Problem => Show every line from the entries that follow which holds the word "screenshot".

Dataset entries =>
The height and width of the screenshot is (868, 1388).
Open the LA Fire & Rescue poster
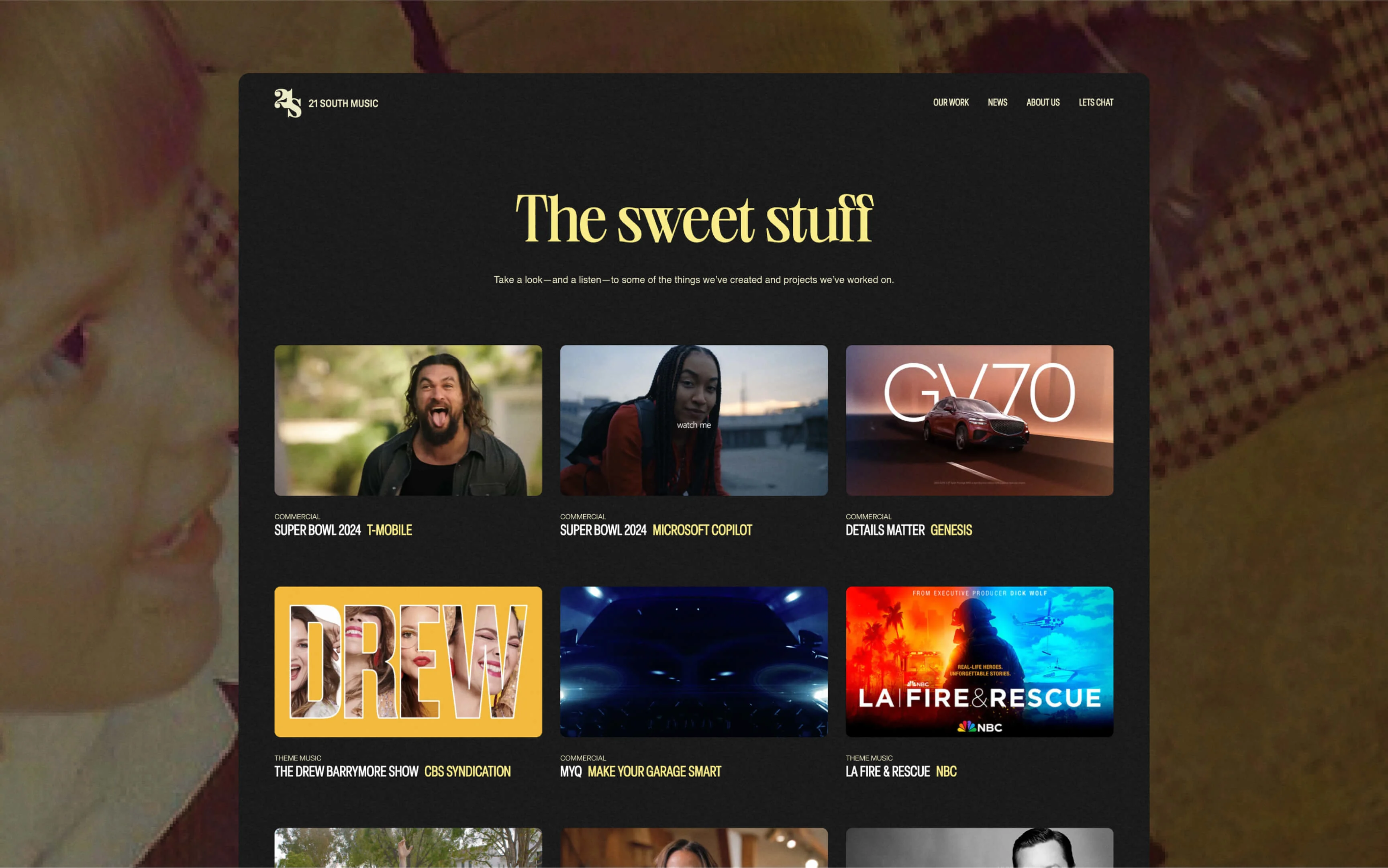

--

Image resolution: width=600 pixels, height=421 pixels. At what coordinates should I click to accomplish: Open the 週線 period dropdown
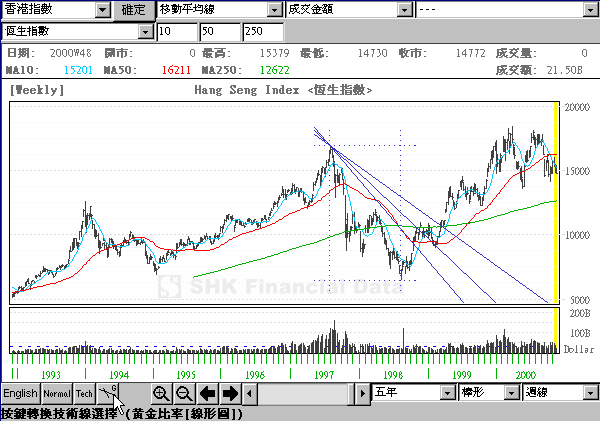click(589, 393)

==

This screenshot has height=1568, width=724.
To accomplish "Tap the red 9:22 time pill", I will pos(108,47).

Expected answer =>
The height and width of the screenshot is (868, 1388).
This screenshot has height=1568, width=724.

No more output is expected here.